The good: just about everything. I married my soulmate, I felt like a princess, and we had exactly the wedding we dreamed of.
The bad: my mom cracked a vertebrae in her back 2 weeks before our wedding day. We were really close to postponing because we didn't know if she would be able to travel (about 4 hours). She ended up being able to come (thank god for modern medicine) but it was pretty nerve wracking. And I was sad that she wasn't able to enjoy herself as much as normal.
A funny "bad": when I got to the altar, H took my hand and whispered into my ear "I can't do this" I whispered back, "excuse me?" and he said "I just know I can't get through this without crying". Dude, wrong way to put it - I almost had a heart attack!
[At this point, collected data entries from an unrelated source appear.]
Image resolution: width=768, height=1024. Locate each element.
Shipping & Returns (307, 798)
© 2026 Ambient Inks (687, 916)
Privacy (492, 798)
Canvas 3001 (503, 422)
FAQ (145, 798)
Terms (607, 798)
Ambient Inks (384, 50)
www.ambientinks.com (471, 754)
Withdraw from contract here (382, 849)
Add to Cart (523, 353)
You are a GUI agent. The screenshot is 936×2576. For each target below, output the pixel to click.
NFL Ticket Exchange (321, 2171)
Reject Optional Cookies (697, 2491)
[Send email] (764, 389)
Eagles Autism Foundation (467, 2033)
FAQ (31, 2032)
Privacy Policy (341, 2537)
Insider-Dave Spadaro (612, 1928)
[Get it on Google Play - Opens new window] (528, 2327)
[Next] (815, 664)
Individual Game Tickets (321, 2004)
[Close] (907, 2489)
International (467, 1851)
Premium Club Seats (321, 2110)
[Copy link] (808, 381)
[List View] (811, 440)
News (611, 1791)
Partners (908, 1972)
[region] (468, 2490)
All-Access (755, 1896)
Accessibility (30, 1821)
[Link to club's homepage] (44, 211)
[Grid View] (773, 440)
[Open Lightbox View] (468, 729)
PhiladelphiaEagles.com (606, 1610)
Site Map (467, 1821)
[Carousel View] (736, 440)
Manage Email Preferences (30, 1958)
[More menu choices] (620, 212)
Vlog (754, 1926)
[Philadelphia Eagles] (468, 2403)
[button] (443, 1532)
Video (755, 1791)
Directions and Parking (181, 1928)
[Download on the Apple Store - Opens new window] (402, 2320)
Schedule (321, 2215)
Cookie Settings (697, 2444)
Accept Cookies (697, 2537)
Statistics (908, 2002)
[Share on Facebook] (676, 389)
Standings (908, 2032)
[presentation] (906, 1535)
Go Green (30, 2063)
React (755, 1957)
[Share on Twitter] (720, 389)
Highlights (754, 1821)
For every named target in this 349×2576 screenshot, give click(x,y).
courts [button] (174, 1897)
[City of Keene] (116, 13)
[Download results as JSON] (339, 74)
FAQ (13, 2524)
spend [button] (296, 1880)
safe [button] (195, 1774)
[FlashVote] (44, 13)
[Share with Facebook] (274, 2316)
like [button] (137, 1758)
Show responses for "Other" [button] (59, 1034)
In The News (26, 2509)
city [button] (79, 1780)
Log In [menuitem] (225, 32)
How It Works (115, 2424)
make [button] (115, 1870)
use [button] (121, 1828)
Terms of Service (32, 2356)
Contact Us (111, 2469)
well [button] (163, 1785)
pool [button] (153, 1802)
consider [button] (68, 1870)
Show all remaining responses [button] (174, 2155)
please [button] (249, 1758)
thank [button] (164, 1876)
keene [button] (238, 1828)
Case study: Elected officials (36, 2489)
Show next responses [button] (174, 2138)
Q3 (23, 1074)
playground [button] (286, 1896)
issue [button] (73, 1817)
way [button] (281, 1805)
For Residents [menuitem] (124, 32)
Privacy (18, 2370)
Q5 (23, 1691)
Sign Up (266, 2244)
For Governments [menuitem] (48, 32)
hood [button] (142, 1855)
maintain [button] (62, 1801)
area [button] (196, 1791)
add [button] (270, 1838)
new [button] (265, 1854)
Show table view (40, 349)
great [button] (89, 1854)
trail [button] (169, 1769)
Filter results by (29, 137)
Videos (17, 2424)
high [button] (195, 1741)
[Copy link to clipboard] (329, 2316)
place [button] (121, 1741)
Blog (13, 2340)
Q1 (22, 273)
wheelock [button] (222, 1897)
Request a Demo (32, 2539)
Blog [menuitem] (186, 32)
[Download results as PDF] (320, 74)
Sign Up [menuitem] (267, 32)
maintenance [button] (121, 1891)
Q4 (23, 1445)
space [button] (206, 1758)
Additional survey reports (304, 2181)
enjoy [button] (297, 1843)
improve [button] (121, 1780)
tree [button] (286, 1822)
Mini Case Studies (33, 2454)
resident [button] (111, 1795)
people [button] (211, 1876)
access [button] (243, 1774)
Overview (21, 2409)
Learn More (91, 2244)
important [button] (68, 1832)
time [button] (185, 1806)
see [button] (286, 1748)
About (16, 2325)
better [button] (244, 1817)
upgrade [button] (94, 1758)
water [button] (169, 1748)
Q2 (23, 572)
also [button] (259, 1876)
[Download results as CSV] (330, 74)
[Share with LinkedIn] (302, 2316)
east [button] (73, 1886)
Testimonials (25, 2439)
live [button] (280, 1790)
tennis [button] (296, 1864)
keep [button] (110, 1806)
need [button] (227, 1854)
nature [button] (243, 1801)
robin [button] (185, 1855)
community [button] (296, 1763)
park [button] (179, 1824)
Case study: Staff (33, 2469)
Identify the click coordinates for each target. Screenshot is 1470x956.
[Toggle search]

The ugly: My BIL and his now ex-wife briefly reconciled and she came to the wedding, so now she's in all our pics. That's all I can think of.
The good: planning was OVER. I hated planning and found it stressful. The day was beautiful, The party was so much fun.
The bad: photographer. Also, my dad has passed away 7 months earlier, so that was just kind of hard in general, especially on my mom
The ugly: Nothing really. After the wedding there was drama w/my sister, but that happens frequently, and at least it was after the reception, and I knew nothing about it until later.
The Good: I had wonderful bridesmaids. The pastor gave a great message. Everything really turned out beautifully. The Bad: A fire alarm started going off because a door was left open at the church. DH's dad got it turned off, so that wasn't so bad. I also felt like I barely saw DH the entire reception. The Ugly: I had a bridezilla moment during pictures before the ceremony and swore in the church I was a leetle stressed, but my bridesmaids talked me down. DH's brothers (and groomsmen) left our reception early to go hang out with friends in another turn (I don't like to hold grudges, but I don't think I'll ever get over that.) My little sister got a little drunk and obnoxious at the bar, but then had a heart to heart with DH, so that wasn't all that bad either.
Good: Gorgeous weather, everything came together more cohesively than I'd hoped, food was great, photographer was great, location was beautiful. Almost everything was perfect. We still get compliments almost three years later, which makes me feel good because the majority of our wedding was DIY.
Bad: Our DJ was awful. Announced me by the wrong name, pronounced our last name wrong, played the wrong entrance songs, and one of his speakers blew an hour before the reception ended (all of this after we'd gone over everything several times, and he mentioned at least ten times that he never uses just his computer for music because "laptops are unreliable and can go down at any moment"). He was also in his seventies and refused to refund us any money.
Ugly: We had DH's Uncle in the wedding and were not aware he was racist until he was relentlessly rude and condescending to our Ukranian photographer. It was mortifying, and our group pictures were cut short because he would not stop no matter how much we told/asked him to. Also, at our reception, DH went over to my BIL, his new BIL, and said "Can you stop tapping on your water glass while we're trying to eat? You're being really annoying and I don't appreciate it." My Mom caught wind of this and promptly came over to yell at me in front of everyone. DH saying that was more awkward than anything; my Mom's response made it ugly. In defense of my DH, he's a really genuinely nice person 99% of the time, but his nerves were completely shot by the time we got to that part of the reception. And he apologized to/made up with BIL later in the evening.